→ What is asked:
a - Answer each question from the passage on Helix, one per line, marked to match:
(i) Helix as a framework is based on a study of what?
(ii) Which research center facilitated the study from which HelixSE evolved, and at which institute?
(iii) Apart from foundational employability skills, in which three areas does HelixEMP help individuals understand their capabilities?
b - Write the next part of the passage on Helix, picking up after its final sentence.

→ Passage:
Do you have a self-aware organization? Do you know if your organization is prepared to meet the challenges of an increasingly complex, changing world?
HELIX is a workforce proficiency framework for individual and organizational effectiveness, based on a study of complex problem solving in systems engineering.
Helix is a set of tools to help understand individual and organizational capabilities. There are two flavors of Helix:
HelixSE contains a proficiency model and career tracking toolset focused on individual total person development in the systems discipline. HelixSE also contains an organizational assessment tool focused on generative culture, organizational self-awareness, and the forces that create individual effectiveness. Evolved from a long-term study of the proficiencies of systems engineers facilitated by the Systems Engineering Research Center (SERC) at Stevens Institute of Technology. It represents the most comprehensive study of engineering effectiveness ever undertaken.
HelixEMP is built from insights on systems capabilities but focuses on broad Employability Skills. It enables individuals to understand their capabilities in terms of self-leadership and learning, team leadership and collaboration, and complex problem-solving as well as their foundational employability skills. Employability skills are applicable across a diverse set of disciplines and domains.

(Items from a data source)
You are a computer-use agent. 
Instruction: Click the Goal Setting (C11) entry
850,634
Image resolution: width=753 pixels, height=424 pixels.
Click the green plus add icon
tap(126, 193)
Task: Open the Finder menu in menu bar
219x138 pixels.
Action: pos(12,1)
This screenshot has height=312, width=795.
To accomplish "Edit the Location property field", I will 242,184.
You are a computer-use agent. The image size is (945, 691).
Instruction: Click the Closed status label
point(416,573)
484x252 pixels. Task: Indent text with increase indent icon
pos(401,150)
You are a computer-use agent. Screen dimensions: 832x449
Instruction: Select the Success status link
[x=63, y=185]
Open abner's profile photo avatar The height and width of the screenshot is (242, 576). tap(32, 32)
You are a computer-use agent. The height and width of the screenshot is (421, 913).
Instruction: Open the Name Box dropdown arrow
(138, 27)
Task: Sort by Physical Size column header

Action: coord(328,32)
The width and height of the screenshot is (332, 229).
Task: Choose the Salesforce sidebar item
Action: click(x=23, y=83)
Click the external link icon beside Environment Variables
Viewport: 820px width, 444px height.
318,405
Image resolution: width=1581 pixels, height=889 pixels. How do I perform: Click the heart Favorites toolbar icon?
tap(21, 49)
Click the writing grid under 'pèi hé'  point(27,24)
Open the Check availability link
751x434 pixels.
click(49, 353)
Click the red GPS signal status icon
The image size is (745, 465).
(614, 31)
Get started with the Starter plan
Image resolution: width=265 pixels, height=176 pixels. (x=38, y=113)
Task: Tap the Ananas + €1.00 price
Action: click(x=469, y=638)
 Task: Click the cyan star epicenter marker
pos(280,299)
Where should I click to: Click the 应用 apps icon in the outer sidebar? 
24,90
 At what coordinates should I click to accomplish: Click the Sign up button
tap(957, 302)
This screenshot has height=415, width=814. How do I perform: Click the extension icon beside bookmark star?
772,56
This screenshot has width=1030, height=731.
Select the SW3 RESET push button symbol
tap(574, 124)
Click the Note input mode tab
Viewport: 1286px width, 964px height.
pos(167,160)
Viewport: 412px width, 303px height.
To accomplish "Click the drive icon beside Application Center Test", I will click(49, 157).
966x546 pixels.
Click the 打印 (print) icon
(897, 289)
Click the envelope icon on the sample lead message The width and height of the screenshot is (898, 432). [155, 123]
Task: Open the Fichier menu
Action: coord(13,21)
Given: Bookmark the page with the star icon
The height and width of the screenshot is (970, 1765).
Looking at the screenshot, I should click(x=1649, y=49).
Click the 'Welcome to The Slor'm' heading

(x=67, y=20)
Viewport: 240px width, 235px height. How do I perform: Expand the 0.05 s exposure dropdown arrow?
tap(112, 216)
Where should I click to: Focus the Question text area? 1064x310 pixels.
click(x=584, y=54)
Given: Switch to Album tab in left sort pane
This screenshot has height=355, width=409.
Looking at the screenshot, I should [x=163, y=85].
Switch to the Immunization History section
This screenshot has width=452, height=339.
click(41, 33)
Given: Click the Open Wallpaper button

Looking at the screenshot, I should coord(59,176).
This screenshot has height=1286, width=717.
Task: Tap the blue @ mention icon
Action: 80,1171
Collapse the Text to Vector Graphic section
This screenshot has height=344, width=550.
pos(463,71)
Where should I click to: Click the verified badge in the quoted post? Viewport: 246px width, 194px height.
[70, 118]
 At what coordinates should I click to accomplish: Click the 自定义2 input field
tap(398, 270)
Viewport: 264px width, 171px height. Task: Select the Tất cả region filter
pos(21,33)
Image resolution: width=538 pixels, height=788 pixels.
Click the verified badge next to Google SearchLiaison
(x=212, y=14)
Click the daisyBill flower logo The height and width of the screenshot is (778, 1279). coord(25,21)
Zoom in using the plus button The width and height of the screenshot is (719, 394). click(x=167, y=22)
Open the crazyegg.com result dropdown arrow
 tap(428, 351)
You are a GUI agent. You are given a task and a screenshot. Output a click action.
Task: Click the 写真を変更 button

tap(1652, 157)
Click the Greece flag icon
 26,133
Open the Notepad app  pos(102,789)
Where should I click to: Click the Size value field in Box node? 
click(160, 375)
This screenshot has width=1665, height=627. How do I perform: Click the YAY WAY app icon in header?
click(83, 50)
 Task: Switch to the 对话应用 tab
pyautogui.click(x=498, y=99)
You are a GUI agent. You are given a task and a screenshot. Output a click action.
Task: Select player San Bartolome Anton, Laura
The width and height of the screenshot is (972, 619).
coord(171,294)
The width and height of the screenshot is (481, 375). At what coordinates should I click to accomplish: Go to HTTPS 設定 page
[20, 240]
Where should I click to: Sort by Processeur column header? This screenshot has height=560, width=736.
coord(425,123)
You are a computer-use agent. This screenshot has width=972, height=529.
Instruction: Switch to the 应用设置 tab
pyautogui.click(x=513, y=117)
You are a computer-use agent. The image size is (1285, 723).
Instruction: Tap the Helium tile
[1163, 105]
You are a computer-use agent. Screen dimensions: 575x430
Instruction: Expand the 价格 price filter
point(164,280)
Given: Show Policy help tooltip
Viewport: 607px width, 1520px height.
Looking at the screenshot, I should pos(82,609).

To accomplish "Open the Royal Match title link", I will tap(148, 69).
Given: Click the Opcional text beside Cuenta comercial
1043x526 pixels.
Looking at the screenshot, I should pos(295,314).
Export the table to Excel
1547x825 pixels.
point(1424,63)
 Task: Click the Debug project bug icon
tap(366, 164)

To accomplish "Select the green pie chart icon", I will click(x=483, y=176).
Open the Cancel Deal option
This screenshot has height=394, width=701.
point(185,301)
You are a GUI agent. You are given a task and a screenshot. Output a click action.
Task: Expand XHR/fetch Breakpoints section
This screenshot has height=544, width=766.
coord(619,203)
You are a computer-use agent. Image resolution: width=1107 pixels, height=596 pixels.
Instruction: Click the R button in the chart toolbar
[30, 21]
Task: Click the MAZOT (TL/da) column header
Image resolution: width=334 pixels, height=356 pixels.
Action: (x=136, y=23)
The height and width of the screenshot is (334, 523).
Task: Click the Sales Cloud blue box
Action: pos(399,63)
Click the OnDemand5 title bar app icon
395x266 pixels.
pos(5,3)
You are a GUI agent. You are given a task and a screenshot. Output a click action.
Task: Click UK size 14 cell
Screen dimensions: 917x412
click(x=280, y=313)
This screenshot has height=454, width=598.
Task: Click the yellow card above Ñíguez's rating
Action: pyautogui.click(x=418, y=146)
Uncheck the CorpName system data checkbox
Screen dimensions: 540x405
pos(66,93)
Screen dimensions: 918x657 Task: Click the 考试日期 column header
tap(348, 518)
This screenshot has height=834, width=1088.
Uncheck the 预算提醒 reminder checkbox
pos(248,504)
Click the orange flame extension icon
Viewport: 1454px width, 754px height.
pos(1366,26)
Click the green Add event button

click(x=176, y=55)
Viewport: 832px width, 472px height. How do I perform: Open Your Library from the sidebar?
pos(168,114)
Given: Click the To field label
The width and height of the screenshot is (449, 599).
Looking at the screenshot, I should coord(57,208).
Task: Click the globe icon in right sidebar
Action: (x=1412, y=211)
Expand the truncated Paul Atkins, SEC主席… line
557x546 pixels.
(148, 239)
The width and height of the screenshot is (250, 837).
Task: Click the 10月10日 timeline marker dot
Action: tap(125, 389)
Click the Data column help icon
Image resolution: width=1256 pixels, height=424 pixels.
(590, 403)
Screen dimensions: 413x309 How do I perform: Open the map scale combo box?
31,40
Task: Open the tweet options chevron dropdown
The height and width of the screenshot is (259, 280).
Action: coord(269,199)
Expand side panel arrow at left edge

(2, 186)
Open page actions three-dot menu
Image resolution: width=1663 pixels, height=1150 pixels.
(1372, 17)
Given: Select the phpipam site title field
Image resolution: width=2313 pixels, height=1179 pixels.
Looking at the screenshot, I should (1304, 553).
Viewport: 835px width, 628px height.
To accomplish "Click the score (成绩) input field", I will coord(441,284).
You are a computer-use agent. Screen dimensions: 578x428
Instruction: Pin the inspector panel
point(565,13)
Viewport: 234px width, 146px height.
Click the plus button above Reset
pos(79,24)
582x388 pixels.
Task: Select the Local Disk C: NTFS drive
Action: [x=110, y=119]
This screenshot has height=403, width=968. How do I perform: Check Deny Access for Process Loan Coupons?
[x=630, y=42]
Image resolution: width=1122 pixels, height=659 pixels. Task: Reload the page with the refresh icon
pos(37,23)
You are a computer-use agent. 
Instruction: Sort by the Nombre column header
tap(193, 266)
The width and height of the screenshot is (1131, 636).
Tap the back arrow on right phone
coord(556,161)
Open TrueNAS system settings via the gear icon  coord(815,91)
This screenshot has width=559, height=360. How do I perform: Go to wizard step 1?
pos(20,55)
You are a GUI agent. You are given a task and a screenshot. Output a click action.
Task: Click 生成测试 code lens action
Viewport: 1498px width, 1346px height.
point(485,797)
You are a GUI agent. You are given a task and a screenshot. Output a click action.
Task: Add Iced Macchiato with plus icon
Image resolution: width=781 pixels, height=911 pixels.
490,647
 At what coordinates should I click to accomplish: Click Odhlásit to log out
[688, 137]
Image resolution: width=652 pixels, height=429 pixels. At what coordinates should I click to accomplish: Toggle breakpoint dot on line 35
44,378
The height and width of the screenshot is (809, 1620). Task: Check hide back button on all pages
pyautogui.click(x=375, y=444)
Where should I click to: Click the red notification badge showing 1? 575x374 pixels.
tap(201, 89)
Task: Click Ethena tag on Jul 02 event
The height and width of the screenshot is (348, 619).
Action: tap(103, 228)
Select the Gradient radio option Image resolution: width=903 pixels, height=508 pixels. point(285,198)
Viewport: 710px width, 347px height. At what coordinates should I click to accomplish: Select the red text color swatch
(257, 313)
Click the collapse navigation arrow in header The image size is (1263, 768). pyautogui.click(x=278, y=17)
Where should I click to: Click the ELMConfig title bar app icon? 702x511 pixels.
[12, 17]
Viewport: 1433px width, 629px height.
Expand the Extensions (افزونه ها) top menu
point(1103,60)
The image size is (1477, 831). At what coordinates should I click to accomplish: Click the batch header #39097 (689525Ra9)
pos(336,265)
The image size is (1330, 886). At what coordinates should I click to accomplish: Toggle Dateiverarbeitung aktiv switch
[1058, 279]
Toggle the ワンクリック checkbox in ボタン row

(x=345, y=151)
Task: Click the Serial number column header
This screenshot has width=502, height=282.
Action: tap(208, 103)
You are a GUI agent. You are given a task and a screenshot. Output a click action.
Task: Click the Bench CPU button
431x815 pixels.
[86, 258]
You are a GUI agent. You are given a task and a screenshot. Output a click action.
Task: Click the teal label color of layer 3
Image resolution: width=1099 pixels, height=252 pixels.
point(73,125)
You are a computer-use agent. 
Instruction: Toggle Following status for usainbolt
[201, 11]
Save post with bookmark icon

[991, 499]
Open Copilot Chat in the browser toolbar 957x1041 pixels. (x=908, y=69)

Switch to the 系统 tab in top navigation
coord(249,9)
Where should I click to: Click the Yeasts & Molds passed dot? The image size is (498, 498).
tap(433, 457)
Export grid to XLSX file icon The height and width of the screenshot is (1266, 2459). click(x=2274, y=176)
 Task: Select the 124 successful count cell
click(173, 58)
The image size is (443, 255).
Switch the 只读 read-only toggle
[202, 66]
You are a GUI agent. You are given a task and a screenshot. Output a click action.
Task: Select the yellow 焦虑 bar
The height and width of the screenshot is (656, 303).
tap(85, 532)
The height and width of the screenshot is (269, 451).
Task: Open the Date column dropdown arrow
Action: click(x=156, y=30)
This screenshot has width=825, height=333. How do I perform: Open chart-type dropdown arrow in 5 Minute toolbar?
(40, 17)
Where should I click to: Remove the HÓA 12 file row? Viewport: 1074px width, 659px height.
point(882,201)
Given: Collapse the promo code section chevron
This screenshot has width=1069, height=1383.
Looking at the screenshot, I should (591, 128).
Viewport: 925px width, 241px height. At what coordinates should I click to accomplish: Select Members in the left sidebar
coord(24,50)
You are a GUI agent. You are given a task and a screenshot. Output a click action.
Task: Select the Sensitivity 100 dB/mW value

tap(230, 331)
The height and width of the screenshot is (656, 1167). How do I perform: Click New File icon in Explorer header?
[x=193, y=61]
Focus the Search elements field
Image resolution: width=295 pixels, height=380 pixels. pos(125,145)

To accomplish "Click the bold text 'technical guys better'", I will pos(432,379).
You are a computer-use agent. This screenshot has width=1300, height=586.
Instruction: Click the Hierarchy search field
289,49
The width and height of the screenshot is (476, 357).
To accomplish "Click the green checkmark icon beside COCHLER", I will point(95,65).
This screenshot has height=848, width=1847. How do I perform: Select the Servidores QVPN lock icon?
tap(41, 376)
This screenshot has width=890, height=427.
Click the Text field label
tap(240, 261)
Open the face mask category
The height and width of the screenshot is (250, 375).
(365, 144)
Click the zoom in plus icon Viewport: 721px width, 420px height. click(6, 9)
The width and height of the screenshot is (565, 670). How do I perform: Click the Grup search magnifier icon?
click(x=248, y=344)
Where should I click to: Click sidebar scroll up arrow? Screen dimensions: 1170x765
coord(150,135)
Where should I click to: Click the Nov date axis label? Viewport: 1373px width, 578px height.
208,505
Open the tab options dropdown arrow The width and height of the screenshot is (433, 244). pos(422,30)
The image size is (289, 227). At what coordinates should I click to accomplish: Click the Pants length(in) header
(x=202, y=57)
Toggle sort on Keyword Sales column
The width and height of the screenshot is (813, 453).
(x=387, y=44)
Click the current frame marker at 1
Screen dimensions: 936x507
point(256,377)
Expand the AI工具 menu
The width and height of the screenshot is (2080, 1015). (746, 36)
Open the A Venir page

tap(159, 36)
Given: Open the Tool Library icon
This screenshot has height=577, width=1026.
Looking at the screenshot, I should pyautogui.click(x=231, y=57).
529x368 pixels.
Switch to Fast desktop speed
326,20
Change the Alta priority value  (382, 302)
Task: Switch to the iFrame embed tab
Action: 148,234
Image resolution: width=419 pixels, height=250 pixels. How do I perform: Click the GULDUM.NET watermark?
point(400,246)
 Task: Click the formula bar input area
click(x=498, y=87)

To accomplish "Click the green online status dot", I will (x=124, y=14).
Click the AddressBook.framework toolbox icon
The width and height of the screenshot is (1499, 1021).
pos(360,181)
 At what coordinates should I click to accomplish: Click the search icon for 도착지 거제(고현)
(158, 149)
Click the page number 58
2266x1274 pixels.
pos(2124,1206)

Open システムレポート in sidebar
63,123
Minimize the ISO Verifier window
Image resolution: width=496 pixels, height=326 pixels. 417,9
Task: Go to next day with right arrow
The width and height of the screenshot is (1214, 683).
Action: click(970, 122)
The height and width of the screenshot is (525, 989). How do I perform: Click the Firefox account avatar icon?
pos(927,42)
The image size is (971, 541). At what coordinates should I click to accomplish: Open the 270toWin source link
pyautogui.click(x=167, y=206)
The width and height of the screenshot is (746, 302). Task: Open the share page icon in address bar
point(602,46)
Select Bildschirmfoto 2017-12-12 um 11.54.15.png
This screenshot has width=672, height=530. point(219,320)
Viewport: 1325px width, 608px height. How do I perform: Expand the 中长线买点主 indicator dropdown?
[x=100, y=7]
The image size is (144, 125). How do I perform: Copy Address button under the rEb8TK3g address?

→ Task-by-task outputs:
a -
(i) Complex problem solving in systems engineering.
(ii) The Systems Engineering Research Center (SERC) at Stevens Institute of Technology.
(iii) Self-leadership and learning; team leadership and collaboration; complex problem-solving.

b -
Do you have a self-aware organization? Do you know if your organization is prepared to meet the challenges of an increasingly complex, changing world?
The landscape of engineered systems is changing. The pace of technology innovation continues to speed up. Data is increasingly open and available for analysis. Everything is becoming interconnected, and complex global systems of systems abound. Automation and user customization make systems more efficient, configurable, and adaptive. Challenges abound – sustainability and resource use, balancing openness versus security and privacy, high assurance and safety, ethics, and scale. The number and complexity of relationships in modern systems force engineering teams to deal with issues well beyond their discipline*. Systems Engineering and Systems Management put a man on the moon and have traditionally been the “home” for management of complex inter-disciplinary challenges.
Employers increasingly favor employees with problem solving, systems and critical thinking, and team leadership proficiencies that emphasize relationships between systems and people, interactions between product and user and agility in delivery of products and services. The human capability underlying these is Systems Engineering. The HELIX project interviewed almost 500 systems engineers and studied over 30 complex organizations over a period of eight years to derive a model of the complex problem solver. In the process we also discovered the forces an organization needs to apply to create these people.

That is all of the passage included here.